Available records
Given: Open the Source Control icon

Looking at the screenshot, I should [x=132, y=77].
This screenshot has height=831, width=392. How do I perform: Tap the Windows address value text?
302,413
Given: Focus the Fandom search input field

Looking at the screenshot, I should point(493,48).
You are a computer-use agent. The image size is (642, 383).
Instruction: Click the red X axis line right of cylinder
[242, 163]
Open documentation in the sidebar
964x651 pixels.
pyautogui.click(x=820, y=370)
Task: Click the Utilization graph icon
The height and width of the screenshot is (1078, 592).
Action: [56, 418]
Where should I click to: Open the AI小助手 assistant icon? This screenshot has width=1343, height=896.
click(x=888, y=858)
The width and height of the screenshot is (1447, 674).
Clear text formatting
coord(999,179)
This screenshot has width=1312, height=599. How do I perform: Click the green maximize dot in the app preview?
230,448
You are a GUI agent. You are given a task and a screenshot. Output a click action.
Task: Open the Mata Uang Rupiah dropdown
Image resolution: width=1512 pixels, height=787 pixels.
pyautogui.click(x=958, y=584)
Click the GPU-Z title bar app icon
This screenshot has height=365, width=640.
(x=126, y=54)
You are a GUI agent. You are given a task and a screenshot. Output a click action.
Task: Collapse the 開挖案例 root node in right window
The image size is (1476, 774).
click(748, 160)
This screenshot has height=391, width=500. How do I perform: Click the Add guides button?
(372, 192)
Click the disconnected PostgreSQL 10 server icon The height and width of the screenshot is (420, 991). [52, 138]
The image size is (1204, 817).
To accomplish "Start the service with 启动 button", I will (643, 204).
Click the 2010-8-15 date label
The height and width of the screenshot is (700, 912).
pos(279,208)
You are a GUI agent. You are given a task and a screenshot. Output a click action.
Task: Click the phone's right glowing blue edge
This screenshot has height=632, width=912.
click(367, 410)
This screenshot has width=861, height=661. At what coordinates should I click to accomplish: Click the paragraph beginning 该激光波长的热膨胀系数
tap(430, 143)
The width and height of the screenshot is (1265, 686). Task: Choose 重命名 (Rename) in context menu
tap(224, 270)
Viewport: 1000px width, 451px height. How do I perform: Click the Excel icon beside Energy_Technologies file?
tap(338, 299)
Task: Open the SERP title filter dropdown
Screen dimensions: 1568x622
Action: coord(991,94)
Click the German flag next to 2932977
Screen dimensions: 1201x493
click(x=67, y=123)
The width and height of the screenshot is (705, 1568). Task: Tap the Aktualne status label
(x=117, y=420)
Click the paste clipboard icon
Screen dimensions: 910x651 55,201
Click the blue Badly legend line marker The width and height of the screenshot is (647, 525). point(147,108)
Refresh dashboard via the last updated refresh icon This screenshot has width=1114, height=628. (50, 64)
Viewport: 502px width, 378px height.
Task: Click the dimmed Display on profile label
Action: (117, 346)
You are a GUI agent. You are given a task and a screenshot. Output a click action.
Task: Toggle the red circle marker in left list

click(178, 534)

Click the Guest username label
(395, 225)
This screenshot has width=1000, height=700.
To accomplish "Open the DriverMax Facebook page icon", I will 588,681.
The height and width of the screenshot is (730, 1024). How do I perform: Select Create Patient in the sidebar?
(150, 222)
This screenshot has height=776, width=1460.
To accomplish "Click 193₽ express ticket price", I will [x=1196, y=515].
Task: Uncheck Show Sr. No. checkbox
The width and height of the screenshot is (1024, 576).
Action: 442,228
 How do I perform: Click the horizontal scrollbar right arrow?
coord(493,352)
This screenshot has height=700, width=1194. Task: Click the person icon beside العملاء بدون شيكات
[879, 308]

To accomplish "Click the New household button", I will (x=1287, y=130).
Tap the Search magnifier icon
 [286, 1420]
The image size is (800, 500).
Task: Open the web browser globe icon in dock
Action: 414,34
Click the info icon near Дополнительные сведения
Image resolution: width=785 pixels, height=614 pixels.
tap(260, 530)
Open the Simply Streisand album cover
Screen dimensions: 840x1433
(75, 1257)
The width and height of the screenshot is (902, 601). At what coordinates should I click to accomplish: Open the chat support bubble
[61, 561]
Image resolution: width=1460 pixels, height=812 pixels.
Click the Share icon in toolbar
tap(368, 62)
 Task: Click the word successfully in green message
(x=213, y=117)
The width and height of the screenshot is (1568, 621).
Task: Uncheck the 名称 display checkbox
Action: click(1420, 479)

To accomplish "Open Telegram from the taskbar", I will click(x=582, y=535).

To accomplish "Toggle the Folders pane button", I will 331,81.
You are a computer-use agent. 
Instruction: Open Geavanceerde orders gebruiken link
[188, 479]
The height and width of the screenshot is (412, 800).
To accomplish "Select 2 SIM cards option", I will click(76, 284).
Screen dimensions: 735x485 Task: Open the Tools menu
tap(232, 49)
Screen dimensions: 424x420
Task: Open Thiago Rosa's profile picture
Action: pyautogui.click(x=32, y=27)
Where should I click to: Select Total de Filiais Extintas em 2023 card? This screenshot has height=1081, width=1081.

What is required
Each line of the data should be given back exactly.

Answer for this exercise
Given: Open the Source Control icon

Looking at the screenshot, I should [x=132, y=77].
This screenshot has height=831, width=392. How do I perform: Tap the Windows address value text?
302,413
Given: Focus the Fandom search input field

Looking at the screenshot, I should point(493,48).
You are a computer-use agent. The image size is (642, 383).
Instruction: Click the red X axis line right of cylinder
[242, 163]
Open documentation in the sidebar
964x651 pixels.
pyautogui.click(x=820, y=370)
Task: Click the Utilization graph icon
The height and width of the screenshot is (1078, 592).
Action: [56, 418]
Where should I click to: Open the AI小助手 assistant icon? This screenshot has width=1343, height=896.
click(x=888, y=858)
The width and height of the screenshot is (1447, 674).
Clear text formatting
coord(999,179)
This screenshot has width=1312, height=599. How do I perform: Click the green maximize dot in the app preview?
230,448
You are a GUI agent. You are given a task and a screenshot. Output a click action.
Task: Open the Mata Uang Rupiah dropdown
Image resolution: width=1512 pixels, height=787 pixels.
pyautogui.click(x=958, y=584)
Click the GPU-Z title bar app icon
This screenshot has height=365, width=640.
(x=126, y=54)
You are a GUI agent. You are given a task and a screenshot. Output a click action.
Task: Collapse the 開挖案例 root node in right window
The image size is (1476, 774).
click(748, 160)
This screenshot has height=391, width=500. How do I perform: Click the Add guides button?
(372, 192)
Click the disconnected PostgreSQL 10 server icon The height and width of the screenshot is (420, 991). [52, 138]
The image size is (1204, 817).
To accomplish "Start the service with 启动 button", I will (643, 204).
Click the 2010-8-15 date label
The height and width of the screenshot is (700, 912).
pos(279,208)
You are a GUI agent. You are given a task and a screenshot. Output a click action.
Task: Click the phone's right glowing blue edge
This screenshot has height=632, width=912.
click(367, 410)
This screenshot has width=861, height=661. At what coordinates should I click to accomplish: Click the paragraph beginning 该激光波长的热膨胀系数
tap(430, 143)
The width and height of the screenshot is (1265, 686). Task: Choose 重命名 (Rename) in context menu
tap(224, 270)
Viewport: 1000px width, 451px height. How do I perform: Click the Excel icon beside Energy_Technologies file?
tap(338, 299)
Task: Open the SERP title filter dropdown
Screen dimensions: 1568x622
Action: coord(991,94)
Click the German flag next to 2932977
Screen dimensions: 1201x493
click(x=67, y=123)
The width and height of the screenshot is (705, 1568). Task: Tap the Aktualne status label
(x=117, y=420)
Click the paste clipboard icon
Screen dimensions: 910x651 55,201
Click the blue Badly legend line marker The width and height of the screenshot is (647, 525). point(147,108)
Refresh dashboard via the last updated refresh icon This screenshot has width=1114, height=628. (50, 64)
Viewport: 502px width, 378px height.
Task: Click the dimmed Display on profile label
Action: (117, 346)
You are a GUI agent. You are given a task and a screenshot. Output a click action.
Task: Toggle the red circle marker in left list

click(178, 534)

Click the Guest username label
(395, 225)
This screenshot has width=1000, height=700.
To accomplish "Open the DriverMax Facebook page icon", I will 588,681.
The height and width of the screenshot is (730, 1024). How do I perform: Select Create Patient in the sidebar?
(150, 222)
This screenshot has height=776, width=1460.
To accomplish "Click 193₽ express ticket price", I will [x=1196, y=515].
Task: Uncheck Show Sr. No. checkbox
The width and height of the screenshot is (1024, 576).
Action: 442,228
 How do I perform: Click the horizontal scrollbar right arrow?
coord(493,352)
This screenshot has height=700, width=1194. Task: Click the person icon beside العملاء بدون شيكات
[879, 308]

To accomplish "Click the New household button", I will (x=1287, y=130).
Tap the Search magnifier icon
 [286, 1420]
The image size is (800, 500).
Task: Open the web browser globe icon in dock
Action: 414,34
Click the info icon near Дополнительные сведения
Image resolution: width=785 pixels, height=614 pixels.
tap(260, 530)
Open the Simply Streisand album cover
Screen dimensions: 840x1433
(75, 1257)
The width and height of the screenshot is (902, 601). At what coordinates should I click to accomplish: Open the chat support bubble
[61, 561]
Image resolution: width=1460 pixels, height=812 pixels.
Click the Share icon in toolbar
tap(368, 62)
 Task: Click the word successfully in green message
(x=213, y=117)
The width and height of the screenshot is (1568, 621).
Task: Uncheck the 名称 display checkbox
Action: click(1420, 479)

To accomplish "Open Telegram from the taskbar", I will click(x=582, y=535).

To accomplish "Toggle the Folders pane button", I will 331,81.
You are a computer-use agent. 
Instruction: Open Geavanceerde orders gebruiken link
[188, 479]
The height and width of the screenshot is (412, 800).
To accomplish "Select 2 SIM cards option", I will click(76, 284).
Screen dimensions: 735x485 Task: Open the Tools menu
tap(232, 49)
Screen dimensions: 424x420
Task: Open Thiago Rosa's profile picture
Action: pyautogui.click(x=32, y=27)
Where should I click to: Select Total de Filiais Extintas em 2023 card? This screenshot has height=1081, width=1081.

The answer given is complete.